Pasal 11 (1) Pemrakarsa dalam menyusun dokumen Amdal dapat
dilakukan sendiri atau meminta bantuan kepada pihak
lain. (2) Pihak lain sebagaimana dimaksud pada ayat (1) meliputi
penyusun Amdal: a. perorangan; atau
b. yang tergabung dalam lembaga penyedia jasa
penyusunan dokumen Amdal.
Pasal 12
(1) Penyusunan dokumen Amdal wajib dilakukan oleh penyusun Amdal yang memiliki sertifikat kompetensi penyusun Amdal, dengan ketentuan: a. berbadan hukum;
b. memiliki paling sedikit 2 (dua) orang tenaga tetap
penyusun dokumen Amdal yang memiliki sertifikat
kompetensi dengan kualifikasi ketua dan 1 (satu)
orang anggota tim penyusun dokumen Amdal;
c. memiliki perjanjian kerja dengan tenaga tidak tetap
penyusun dokumen Amdal yang memiliki sertifikat
kompetensi penyusun dokumen Amdal dan seluruh
personil yang terlibat dalam penyusunan dokumen
Amdal yang dapat dipertanggungjawabkan secara
hukum, termasuk dalam hal ketidakberpihakan;
d. memiliki sistem manajemen mutu; dan
e. melaksanakan pengendalian mutu internal terhadap
pelaksanaan penyusunan dokumen Amdal, termasuk
menjaga prinsip ketidakberpihakan dan/atau
menghindari konflik kepentingan.

Catatan data
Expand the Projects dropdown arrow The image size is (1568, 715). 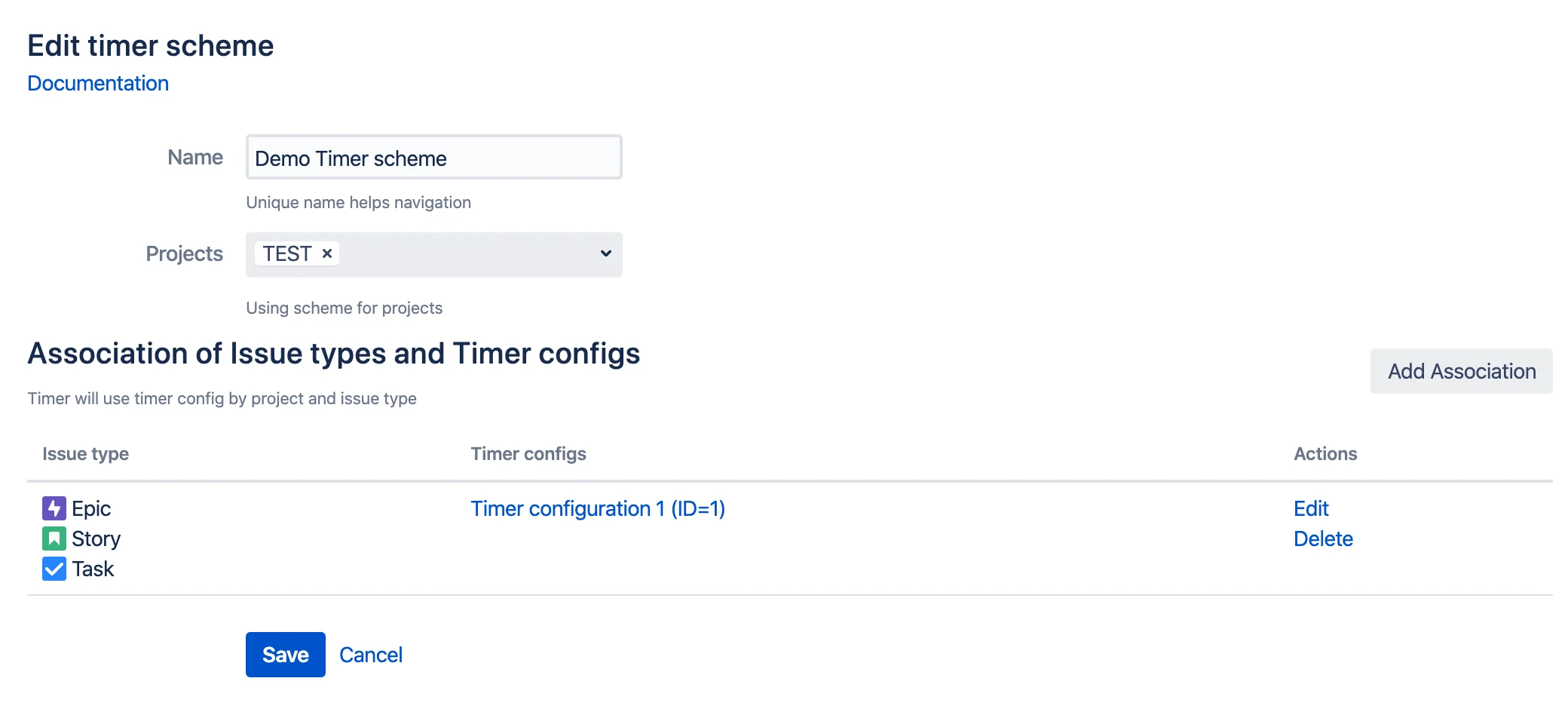tap(605, 253)
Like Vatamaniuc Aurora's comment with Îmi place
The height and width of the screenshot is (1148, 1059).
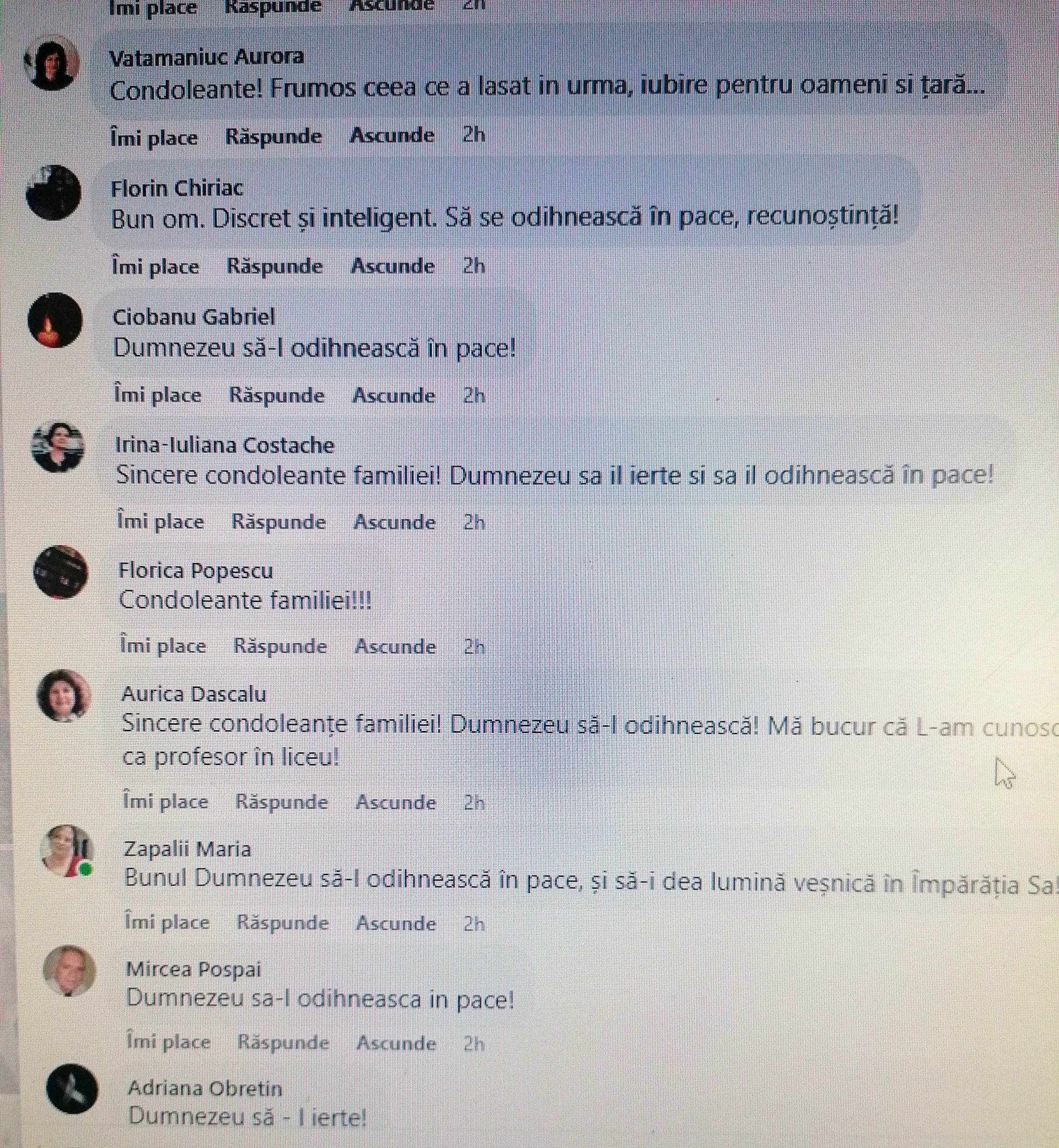click(154, 138)
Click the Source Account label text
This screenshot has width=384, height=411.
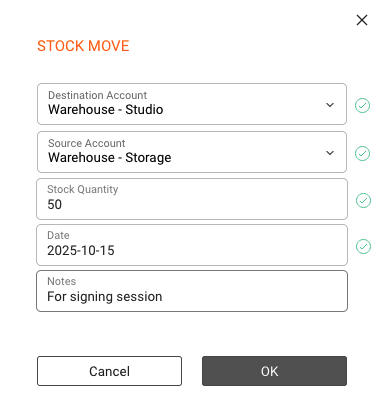click(x=87, y=143)
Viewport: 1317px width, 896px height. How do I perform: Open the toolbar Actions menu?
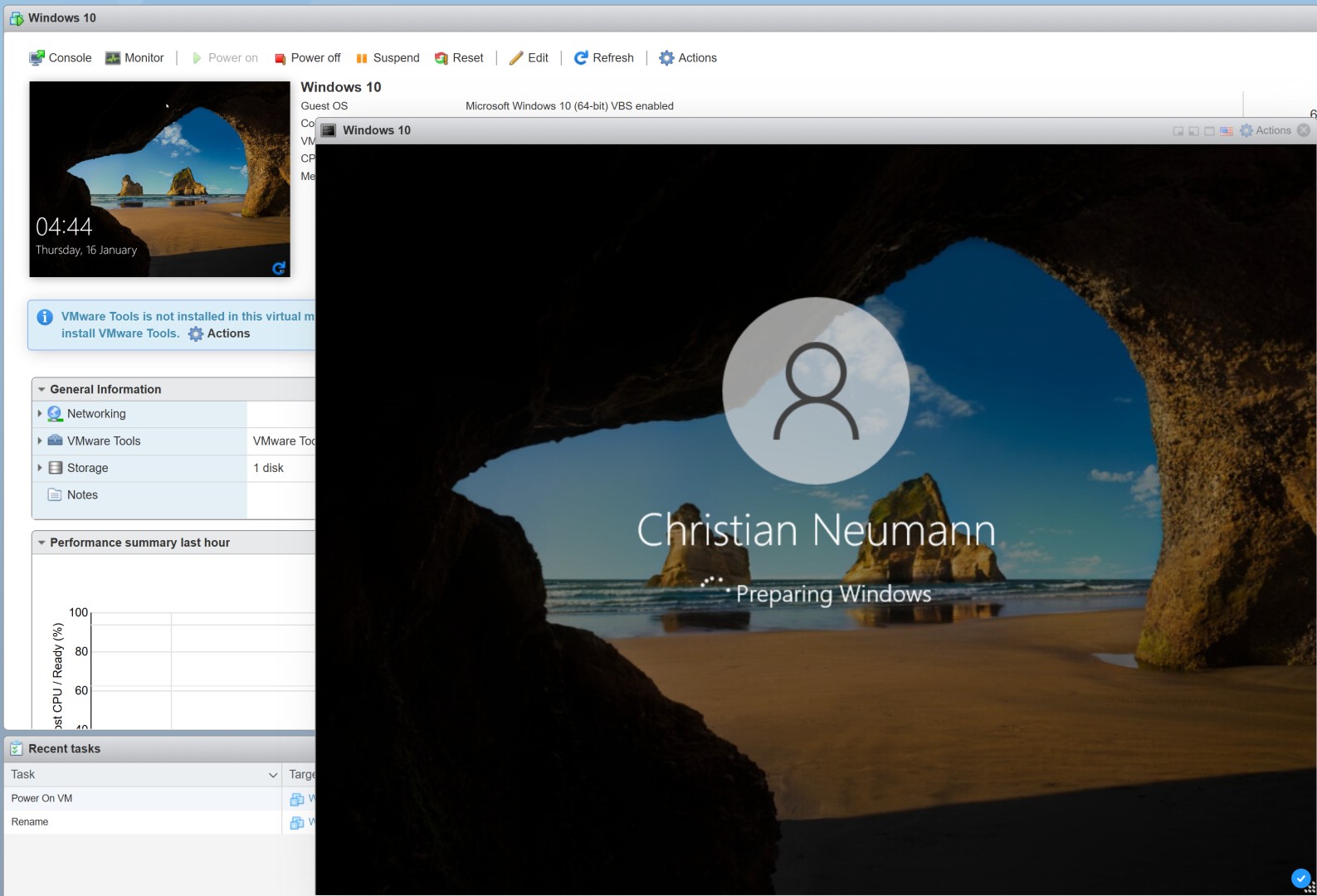[x=688, y=58]
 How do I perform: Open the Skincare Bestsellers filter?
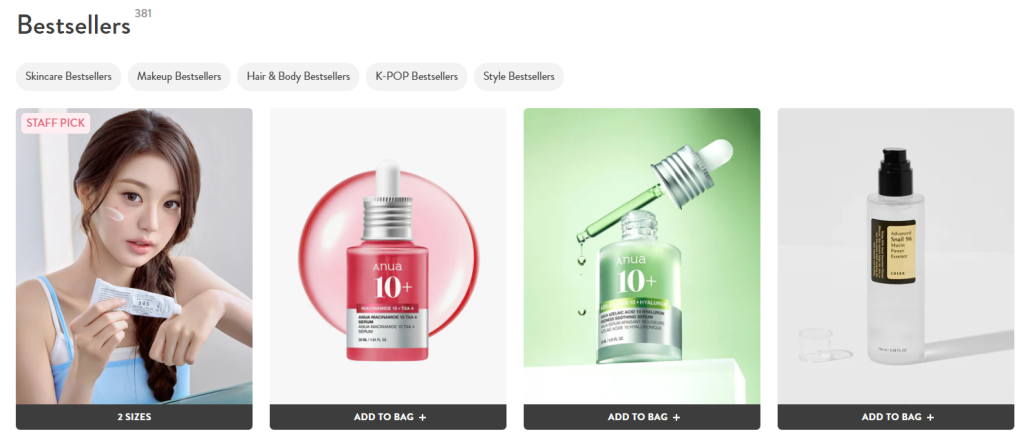click(x=69, y=76)
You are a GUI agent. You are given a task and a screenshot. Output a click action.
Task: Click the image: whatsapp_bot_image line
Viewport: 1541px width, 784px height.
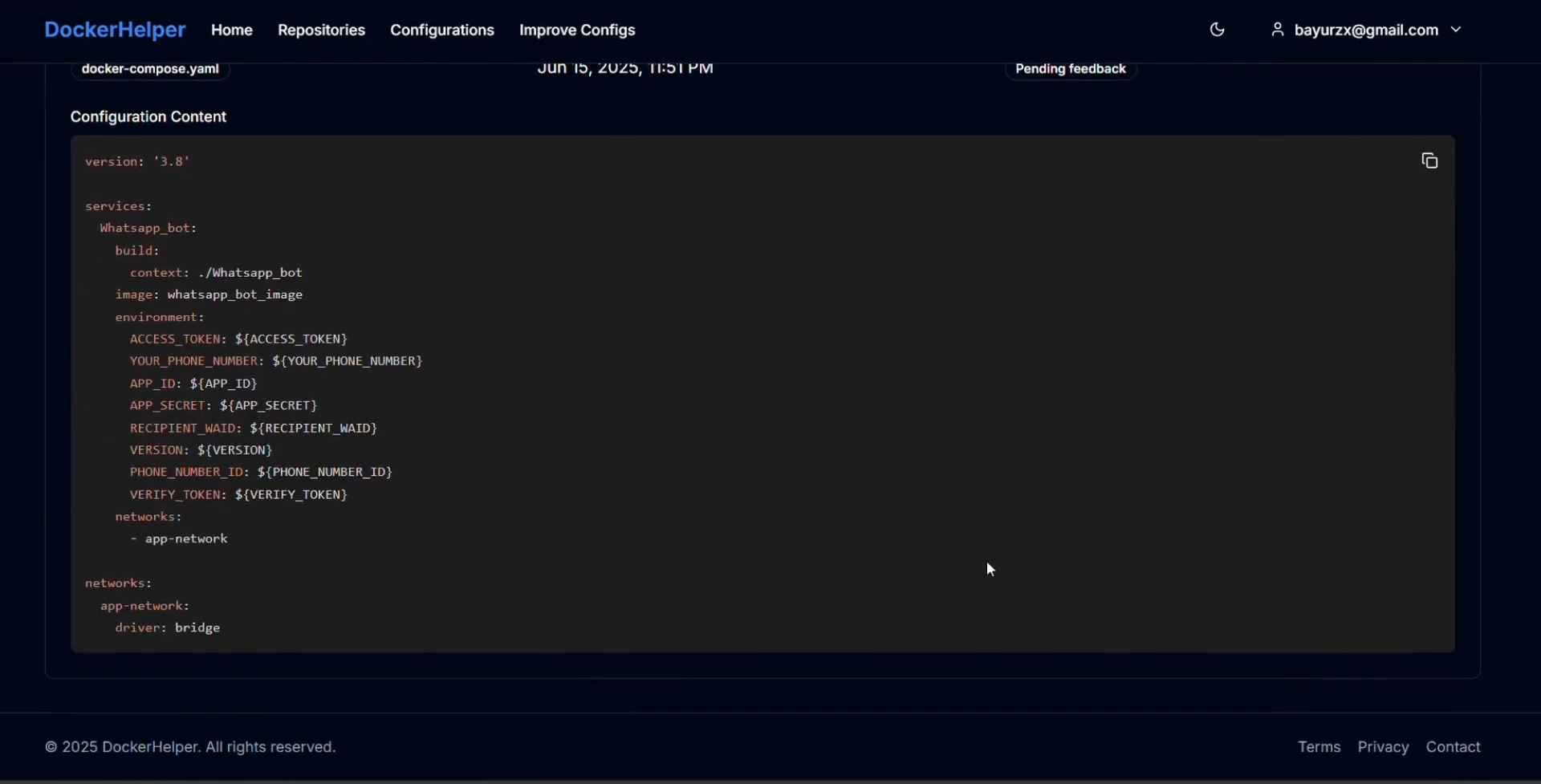pos(209,295)
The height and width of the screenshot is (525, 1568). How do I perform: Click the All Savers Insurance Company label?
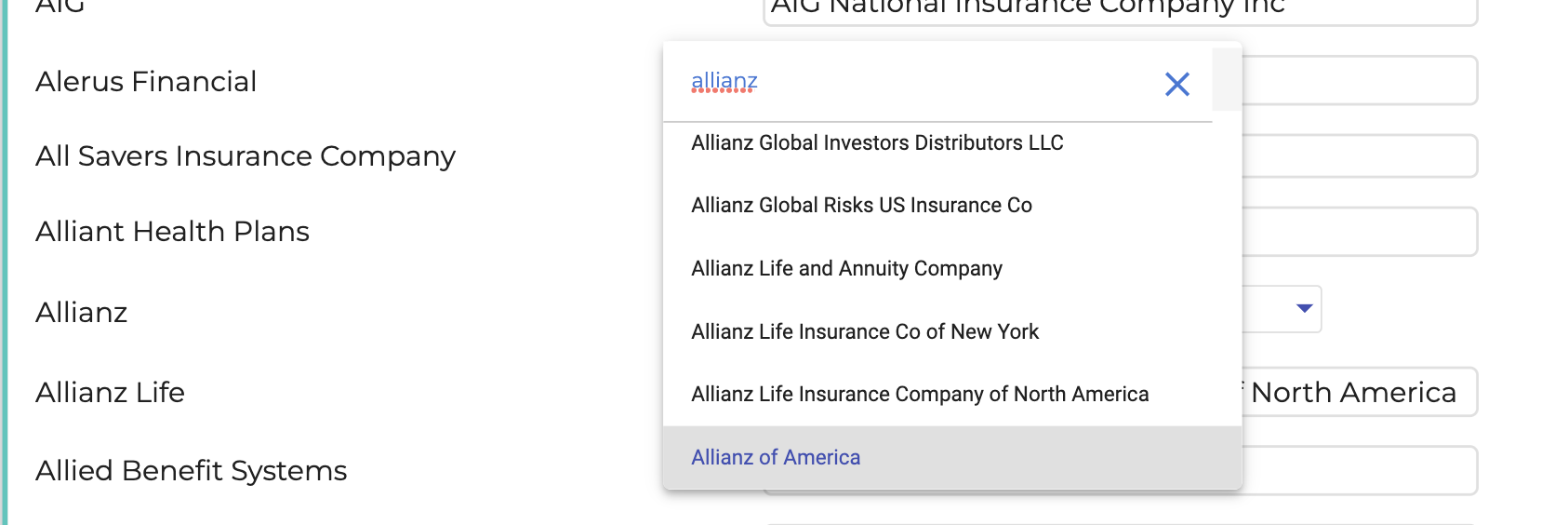click(x=246, y=156)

* **PETUNJUK**:
[a] Menurut teks tentang penyusunan dokumen Amdal, siapa saja penyusun Amdal yang termasuk pihak lain dalam Pasal 11 ayat (2)?
[b] Tulis ulang bagian catatan yang dimulai dari baris berisi "How do I perform: Open the Skincare" hingga akhir catatan, dengan mengganti "screenshot" menjadi "screen capture" tanpa mengubah apa pun lainnya. Jangan sertakan gambarnya.
Teks dan catatan ini tidak saling berkaitan.

* **HASIL PER TUGAS**:
[a] Penyusun Amdal perorangan atau yang tergabung dalam lembaga penyedia jasa penyusunan dokumen Amdal.

[b]
 How do I perform: Open the Skincare Bestsellers filter?
click(x=69, y=76)
You are a GUI agent. You are given a task and a screen capture. Output a click action.
Task: Click the image: whatsapp_bot_image line
Viewport: 1541px width, 784px height.
pos(209,295)
The height and width of the screen capture is (525, 1568). How do I perform: Click the All Savers Insurance Company label?
click(x=246, y=156)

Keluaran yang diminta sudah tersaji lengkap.